994 Views Asked by At

I am using beanstalkc in Python for a queuing process for a program which has to parse a list of URLs. Hence I am using timeout in beanstalk for avoiding huge time consumption by any URL. But even after using it my process doesn't time out in the limit and is taking a lot of time for parsing few URLs. I am using the following code:

for seed in seedlist:
    print 'Put data: %s' % seed
    bean.put(seed,ttr =5)
while True: 
    job = bean.reserve() 
    spider.spider(job.body)
    print 'Got data: %s' % job.body
1

There are 1 best solutions below

0
On

I think you are misunderstanding the purpose of beanstalkd's TTR timeouts. Quoting the beanstalkd FAQ:

How does TTR work

TTR only applies to a job at the moment it becomes reserved. At that event, a timer (called “time-left” in the job stats) starts counting down from the job’s TTR.

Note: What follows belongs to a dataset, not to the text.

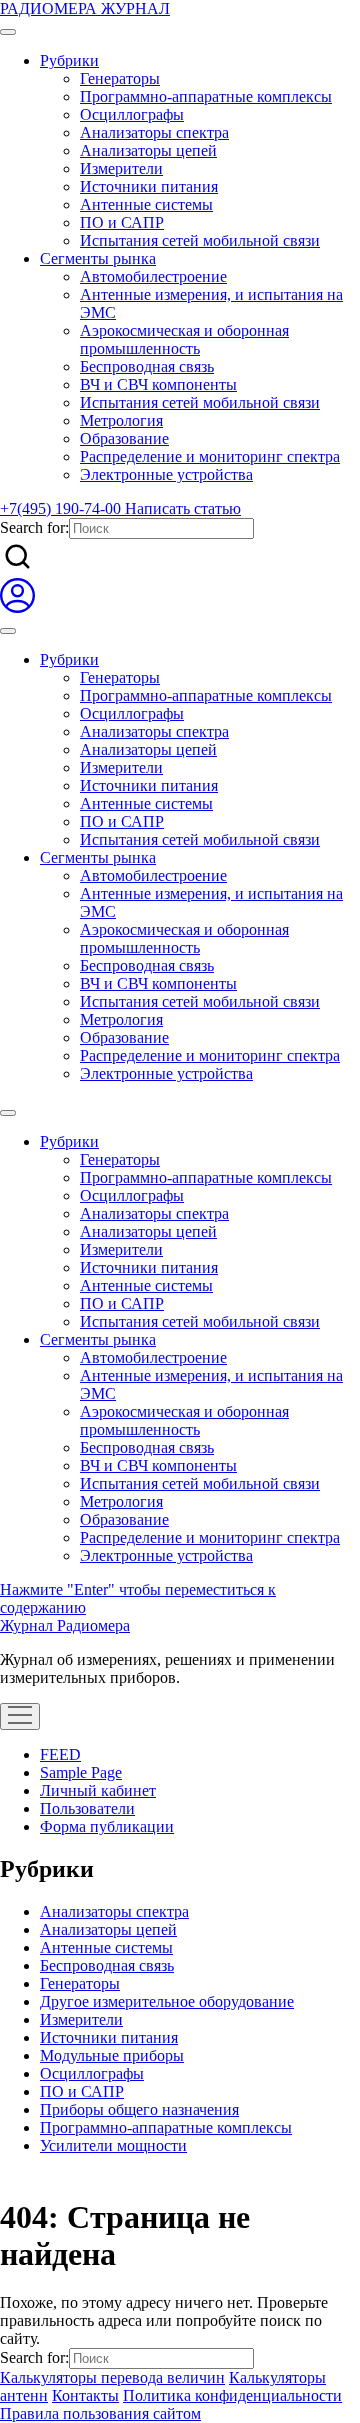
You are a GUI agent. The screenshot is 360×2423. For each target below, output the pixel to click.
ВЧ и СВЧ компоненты (158, 384)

  • If the timer reaches zero, the job gets put back in the ready queue.
  • If the job is buried, deleted, or released before the timer runs out, the timer ceases to exist.
  • If the job is "touch"ed before the timer reaches zero, the timer starts over counting down from TTR.

(The job stats of a job that isn’t reserved still contain a “time-left” entry, but its value is meaningless.)

So the TTR does not help you in "avoiding huge time consumption by any URL". It does not magically kill your worker processes. All it does is that beanstalkd puts a job back into the queue, if a worker doesn't mark the job as finished after a given timespan (the TTR).